On Sun, 2017-12-31 at 15:09 +0000, Müller, Marcus (CEL) wrote:
> Hi Andy, hi Eugene
> 
> Hm, coming back to an idea I had not so long ago:
> 
> tag offset should not be 64bit unsihned integers only, but also have
> a
> 64 bit fractional part.
> 
> That would not immediately solve the computational inaccurracy during
> resampling, but would at least for multi (as in >2) rate systems (eg.
> rational resampling for sample rate reduction, arbitrary resampling
> for
> clock recovery) at least give the option of having consistent
> tagging.

IMO, adding a fractional part does not solve the problem at hand -
correct tag propagation through 1 block - but it probably is required
for precise propagation through multiple rate changing blocks.
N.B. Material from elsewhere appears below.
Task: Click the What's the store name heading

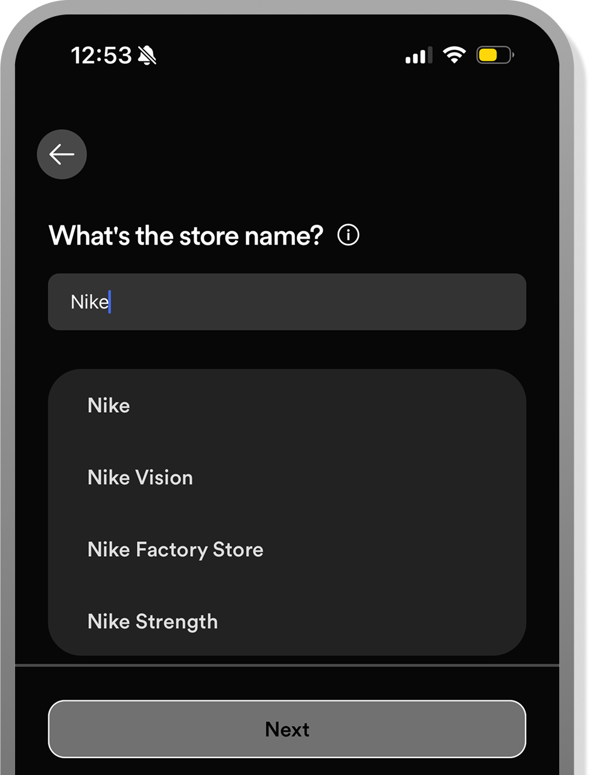Action: pyautogui.click(x=186, y=235)
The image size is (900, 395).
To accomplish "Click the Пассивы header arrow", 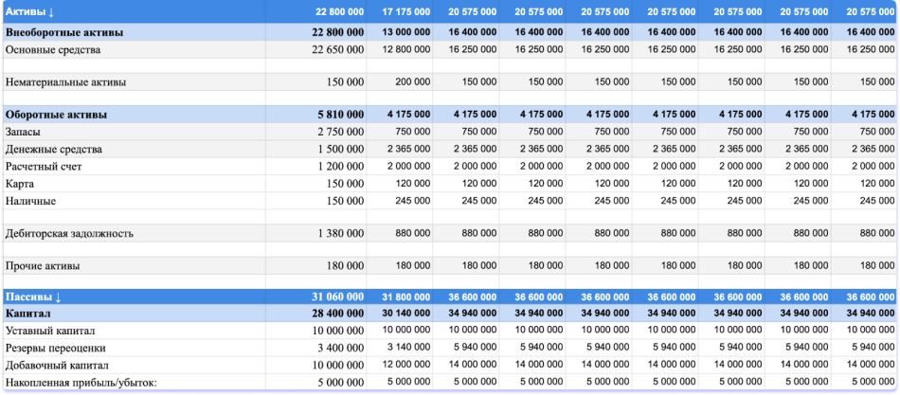I will [56, 296].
I'm keeping it in mind, but I want to avoid changing existing
interfaces right now.  I.e. get_tags_in_[range|window]() runs into a
backward compatability issue for a tag that comes < 0.5 samples before
the beginning of the requested range: should the tag offset -0.49
samples realtive to the start of the window be returned or not?


> Personally, my gut feeling is that for this kind of divisional math,
> floating point is not the number format of choice

Agreed.

>  (for multiple (as in
> > 2) reasons).
> 
> This actually doesn't apply to the arbitrary resampling case as much,
> but the d_relative_rate property of a block shouldn't be a floating
> point,

Internal to the gnuradio-runtime there are a number of places where,
for estimating, using a floating point d_relative_rate is just fine. 
It is expedient and avoids the problem of interger overflow for cases
where one has large integer interpolation and decimation factors.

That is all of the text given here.